» WHAT IS EXPECTED
Transcribe the entire listing below exactly.

────────────────────

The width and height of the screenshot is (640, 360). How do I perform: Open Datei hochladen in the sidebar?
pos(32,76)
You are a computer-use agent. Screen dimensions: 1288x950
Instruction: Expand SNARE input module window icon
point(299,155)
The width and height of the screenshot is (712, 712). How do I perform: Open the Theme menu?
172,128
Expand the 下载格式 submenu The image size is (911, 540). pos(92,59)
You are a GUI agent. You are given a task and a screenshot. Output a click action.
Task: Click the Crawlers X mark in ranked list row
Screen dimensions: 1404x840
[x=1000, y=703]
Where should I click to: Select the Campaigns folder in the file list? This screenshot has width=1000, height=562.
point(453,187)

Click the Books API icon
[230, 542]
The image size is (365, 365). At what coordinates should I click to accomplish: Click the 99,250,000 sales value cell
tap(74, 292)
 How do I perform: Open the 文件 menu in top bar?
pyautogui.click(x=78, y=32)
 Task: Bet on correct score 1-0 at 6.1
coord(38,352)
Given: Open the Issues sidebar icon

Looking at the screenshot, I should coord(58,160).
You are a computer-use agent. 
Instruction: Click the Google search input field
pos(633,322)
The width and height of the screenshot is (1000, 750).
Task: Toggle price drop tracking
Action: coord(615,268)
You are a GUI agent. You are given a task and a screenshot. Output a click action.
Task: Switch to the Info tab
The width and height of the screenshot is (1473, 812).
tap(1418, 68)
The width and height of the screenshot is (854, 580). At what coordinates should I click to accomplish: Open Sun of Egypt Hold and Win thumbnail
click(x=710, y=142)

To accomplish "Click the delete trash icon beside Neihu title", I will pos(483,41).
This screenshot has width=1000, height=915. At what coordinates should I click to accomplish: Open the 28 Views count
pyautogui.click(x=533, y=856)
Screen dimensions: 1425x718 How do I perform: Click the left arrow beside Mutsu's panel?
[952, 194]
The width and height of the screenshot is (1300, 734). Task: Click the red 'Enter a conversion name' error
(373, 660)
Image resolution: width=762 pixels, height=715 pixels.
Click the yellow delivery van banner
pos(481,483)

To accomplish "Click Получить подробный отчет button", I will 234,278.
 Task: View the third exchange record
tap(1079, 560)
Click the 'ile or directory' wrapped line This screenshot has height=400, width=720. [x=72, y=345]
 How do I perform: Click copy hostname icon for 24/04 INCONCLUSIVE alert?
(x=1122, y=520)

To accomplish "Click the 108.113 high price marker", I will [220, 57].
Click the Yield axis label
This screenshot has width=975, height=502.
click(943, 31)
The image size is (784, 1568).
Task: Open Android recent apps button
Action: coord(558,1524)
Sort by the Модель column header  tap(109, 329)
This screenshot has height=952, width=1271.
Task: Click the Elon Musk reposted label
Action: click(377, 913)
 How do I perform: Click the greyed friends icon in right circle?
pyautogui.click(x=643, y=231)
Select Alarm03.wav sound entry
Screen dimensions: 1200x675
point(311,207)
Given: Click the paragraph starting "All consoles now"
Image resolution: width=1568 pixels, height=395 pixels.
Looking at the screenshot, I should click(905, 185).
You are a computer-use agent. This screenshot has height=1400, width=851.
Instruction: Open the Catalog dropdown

────────────────────

» YOUR SOLUTION
The width and height of the screenshot is (640, 360). How do I perform: Open Datei hochladen in the sidebar?
pos(32,76)
You are a computer-use agent. Screen dimensions: 1288x950
Instruction: Expand SNARE input module window icon
point(299,155)
The width and height of the screenshot is (712, 712). How do I perform: Open the Theme menu?
172,128
Expand the 下载格式 submenu The image size is (911, 540). pos(92,59)
You are a GUI agent. You are given a task and a screenshot. Output a click action.
Task: Click the Crawlers X mark in ranked list row
Screen dimensions: 1404x840
[x=1000, y=703]
Where should I click to: Select the Campaigns folder in the file list? This screenshot has width=1000, height=562.
point(453,187)

Click the Books API icon
[230, 542]
The image size is (365, 365). At what coordinates should I click to accomplish: Click the 99,250,000 sales value cell
tap(74, 292)
 How do I perform: Open the 文件 menu in top bar?
pyautogui.click(x=78, y=32)
 Task: Bet on correct score 1-0 at 6.1
coord(38,352)
Given: Open the Issues sidebar icon

Looking at the screenshot, I should coord(58,160).
You are a computer-use agent. 
Instruction: Click the Google search input field
pos(633,322)
The width and height of the screenshot is (1000, 750).
Task: Toggle price drop tracking
Action: coord(615,268)
You are a GUI agent. You are given a task and a screenshot. Output a click action.
Task: Switch to the Info tab
The width and height of the screenshot is (1473, 812).
tap(1418, 68)
The width and height of the screenshot is (854, 580). At what coordinates should I click to accomplish: Open Sun of Egypt Hold and Win thumbnail
click(x=710, y=142)

To accomplish "Click the delete trash icon beside Neihu title", I will pos(483,41).
This screenshot has width=1000, height=915. At what coordinates should I click to accomplish: Open the 28 Views count
pyautogui.click(x=533, y=856)
Screen dimensions: 1425x718 How do I perform: Click the left arrow beside Mutsu's panel?
[952, 194]
The width and height of the screenshot is (1300, 734). Task: Click the red 'Enter a conversion name' error
(373, 660)
Image resolution: width=762 pixels, height=715 pixels.
Click the yellow delivery van banner
pos(481,483)

To accomplish "Click Получить подробный отчет button", I will 234,278.
 Task: View the third exchange record
tap(1079, 560)
Click the 'ile or directory' wrapped line This screenshot has height=400, width=720. [x=72, y=345]
 How do I perform: Click copy hostname icon for 24/04 INCONCLUSIVE alert?
(x=1122, y=520)

To accomplish "Click the 108.113 high price marker", I will [220, 57].
Click the Yield axis label
This screenshot has width=975, height=502.
click(943, 31)
The image size is (784, 1568).
Task: Open Android recent apps button
Action: coord(558,1524)
Sort by the Модель column header  tap(109, 329)
This screenshot has height=952, width=1271.
Task: Click the Elon Musk reposted label
Action: click(377, 913)
 How do I perform: Click the greyed friends icon in right circle?
pyautogui.click(x=643, y=231)
Select Alarm03.wav sound entry
Screen dimensions: 1200x675
point(311,207)
Given: Click the paragraph starting "All consoles now"
Image resolution: width=1568 pixels, height=395 pixels.
Looking at the screenshot, I should click(905, 185).
You are a computer-use agent. This screenshot has height=1400, width=851.
Instruction: Open the Catalog dropdown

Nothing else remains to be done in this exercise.